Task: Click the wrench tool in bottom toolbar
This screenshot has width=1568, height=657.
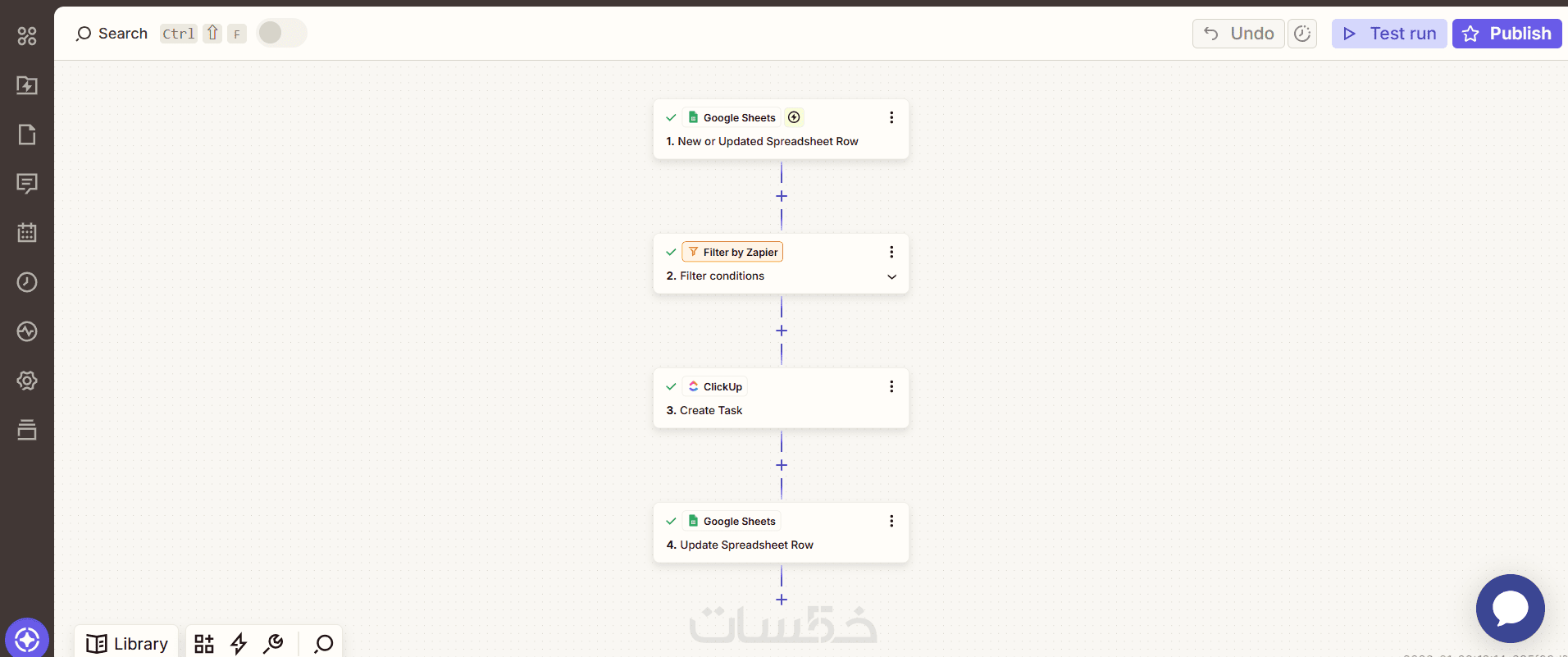Action: pos(273,644)
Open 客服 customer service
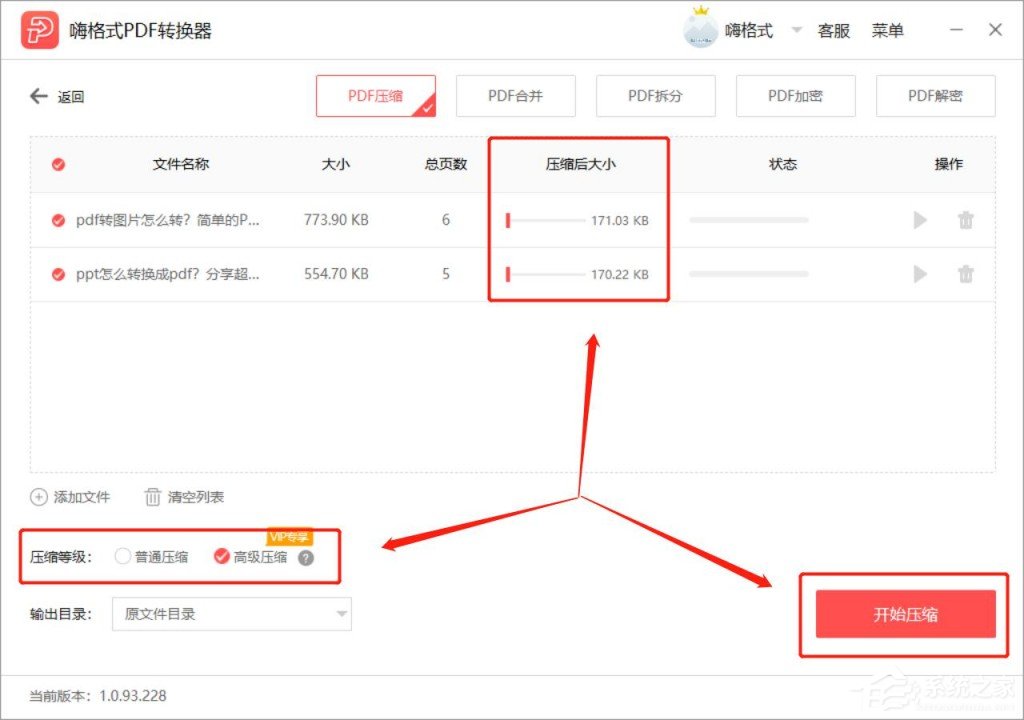1024x720 pixels. tap(834, 30)
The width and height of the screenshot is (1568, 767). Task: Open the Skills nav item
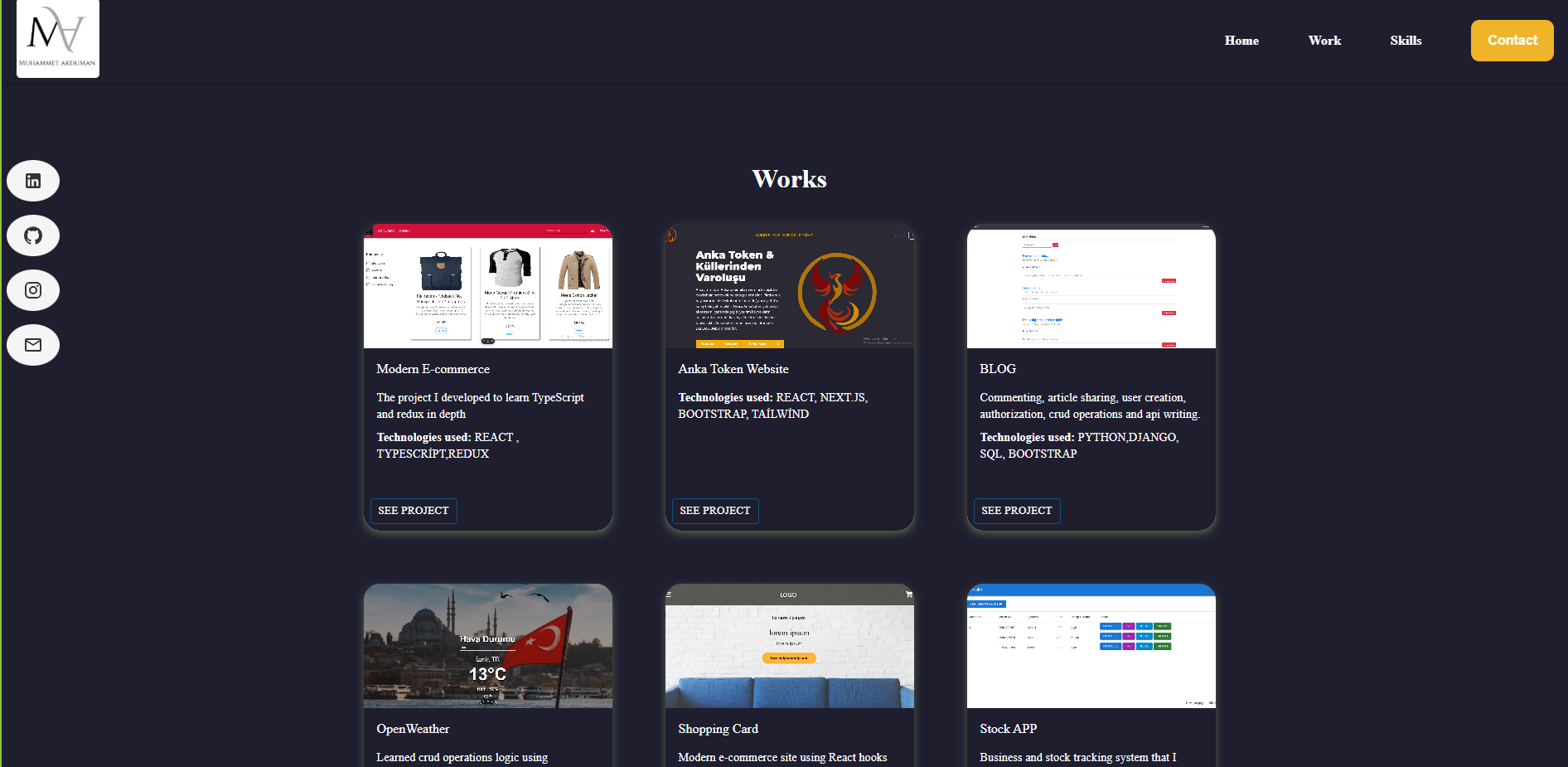1405,41
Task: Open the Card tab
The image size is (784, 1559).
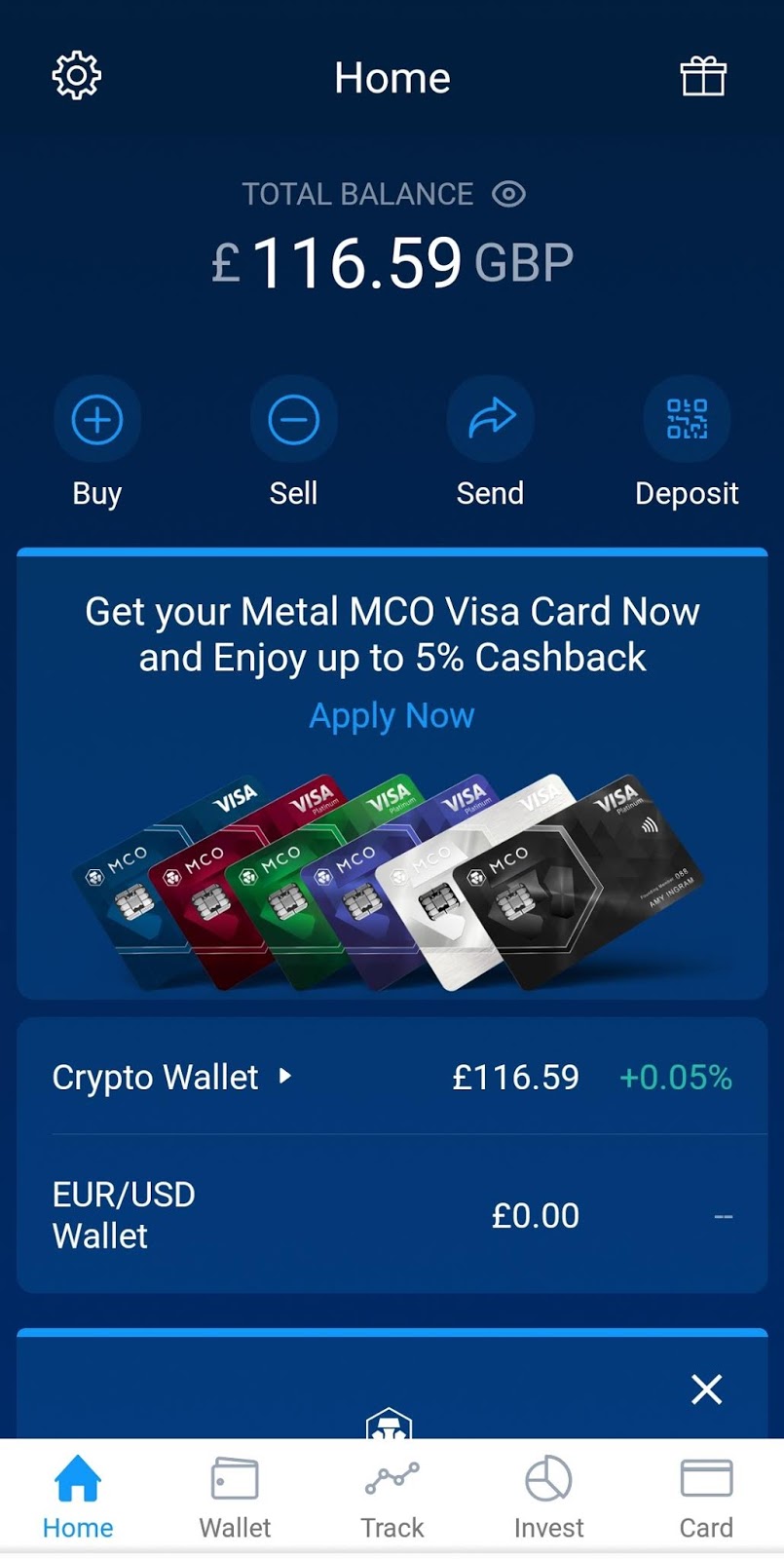Action: point(706,1497)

--------------------------------------------------

Work item: An exact restatement of the lines from the one holding "The width and" through the end of the entries, both ends included, is the whole answer. Pictures stay out.

Response:
The width and height of the screenshot is (1568, 767). Task: Open the Skills nav item
1405,41
Task: Open the Card tab
The image size is (784, 1559).
Action: point(706,1497)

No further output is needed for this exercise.